ACTIVITY → Of the lines listed below, return exactly those that run from the line containing "Task: Enable checkbox" through the line containing "The width and", both included.

GIVEN RECORDS →
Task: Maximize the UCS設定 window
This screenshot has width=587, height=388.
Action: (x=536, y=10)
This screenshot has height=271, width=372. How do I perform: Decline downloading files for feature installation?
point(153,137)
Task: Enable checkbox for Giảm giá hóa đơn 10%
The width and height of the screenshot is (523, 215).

* * *

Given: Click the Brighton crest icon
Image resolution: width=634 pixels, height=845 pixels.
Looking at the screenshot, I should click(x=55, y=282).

EXERCISE ANSWER →
Task: Enable checkbox for Giảm giá hóa đơn 10%
The width and height of the screenshot is (523, 215).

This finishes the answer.